Satan Takes A Holiday is a Stockholm-based band, created in 2006 by Fred Burman, Johannes Lindsjöö and Svante Nordström.

The band released the self-titled debut album in late 2009. A few months later they were nominated in the Best Rock category at the Swedish P3 Guld Awards, and the songs “Missy” and “Heartbreaker” were played regularly on the radio.

The second album Who Do You Voodoo was released March 2012, preceded by the single "Karma Babe".

In June 2013 they opened for Kiss together with Hardcore Superstar at Friends Arena in Stockholm.

In spring 2014, they released the double A-sided single - "Talk of The Town" / "This Microphone", followed by the third full-length album "Animal Man Woman" in November 2014.

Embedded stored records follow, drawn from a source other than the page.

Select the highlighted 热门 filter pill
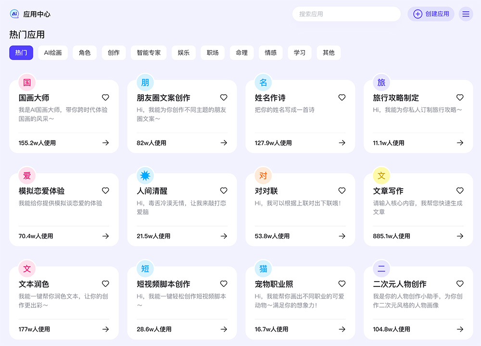 point(21,53)
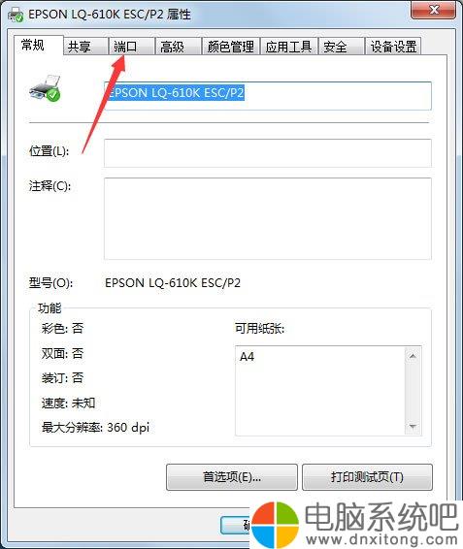The width and height of the screenshot is (463, 549).
Task: Click the printer icon with green checkmark
Action: [x=45, y=88]
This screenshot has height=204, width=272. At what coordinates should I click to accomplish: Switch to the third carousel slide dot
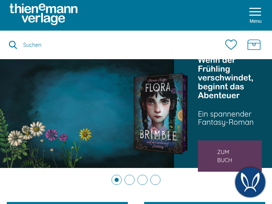142,180
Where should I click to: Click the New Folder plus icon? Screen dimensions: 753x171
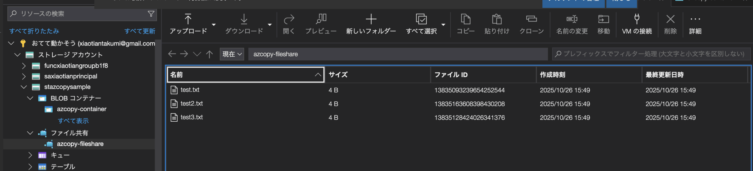click(371, 19)
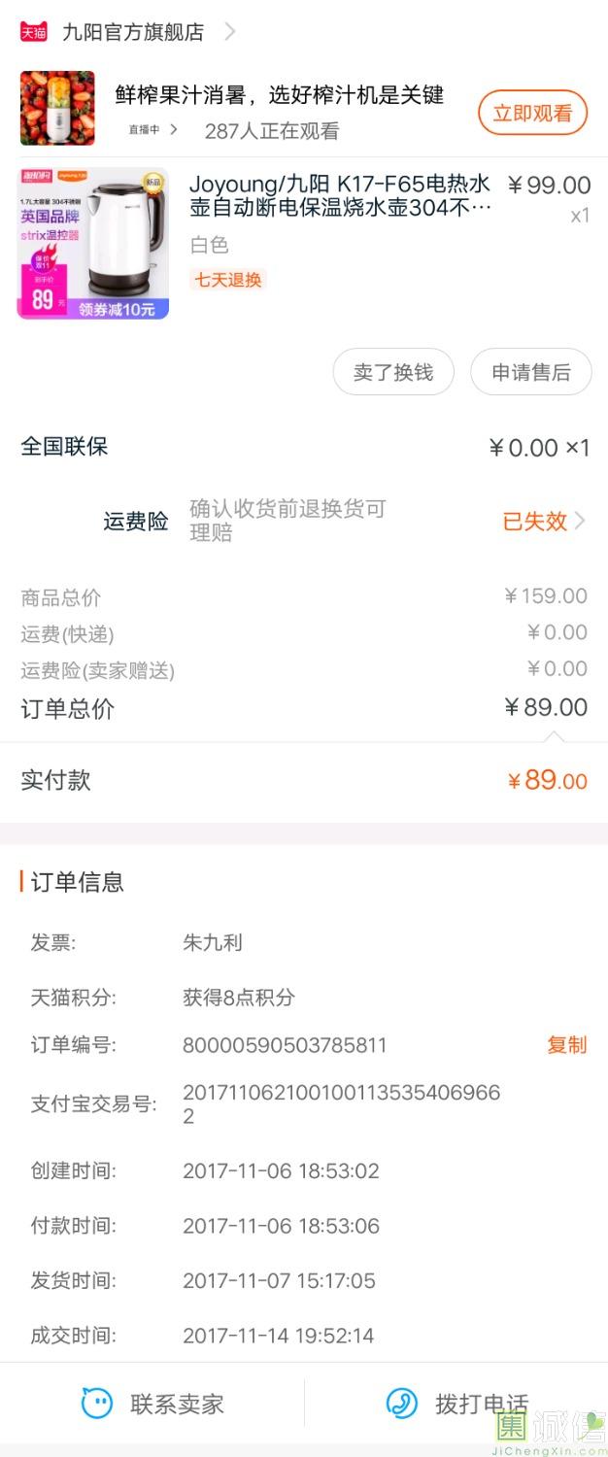
Task: Expand the 已失效 shipping insurance arrow
Action: pyautogui.click(x=580, y=521)
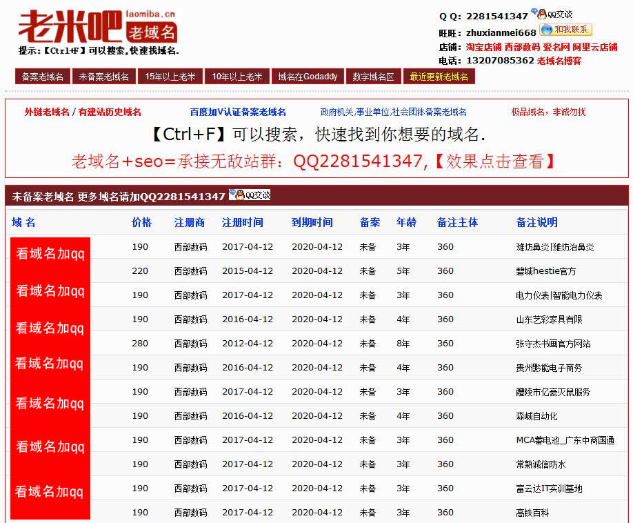Go to the 数字域名区 tab
This screenshot has height=523, width=633.
(373, 77)
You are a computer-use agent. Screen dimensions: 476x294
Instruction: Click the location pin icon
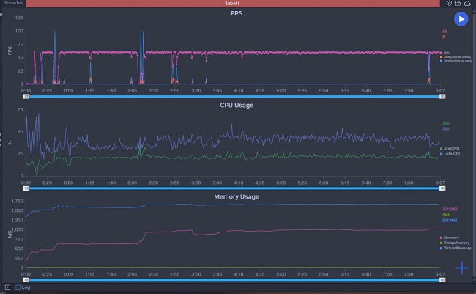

Swedish Despotz Records signed a record deal with Satan Takes A Holiday in 2016. The label released the singles "The Beat" and "Ladder To Climb", which both come from "Aliens", the band's fourth full-length album, released on February 24, 2016.

With their mix of rock and roll, sixties’ garage and punk rock, Satan Takes A Holiday have received many positive reviews both for their recorded music, and for their live performances.

==Members==
- Fred Burman – guitar, lead vocals
- Johannes Lindsjöö – bass guitar, vocals
- Danne McKenzie - drums, backing vocals

==Past members==
- Svante Nordström – drums, vocals

==Discography==
===Albums===
- Satan Takes A Holiday (2009)
- Who Do You Voodoo (2012)
- Animal Man Woman (2014)
- Aliens (2017)
- A New Sensation (2019)
- Satanism (2023)

===Singles===
- Come Over (I Make You Look Good) (2007)
- Karma Babe (2012)
- Who Do You Voodoo (2012)
- Radio (2013)
- This Microphone/Talk of The Town (2014)
- Zombie Hands (2014)
- Pony High (2015)
- The Beat (2016)
- Ladder To Climb (2017)
- Love Me Like I Love Me (2017)

===Compilations===
- Tyst För Fan – Ekon Från Ebba Grön (2013) where Satan Takes A Holiday appears with the Ebba Grön cover "Häng Gud"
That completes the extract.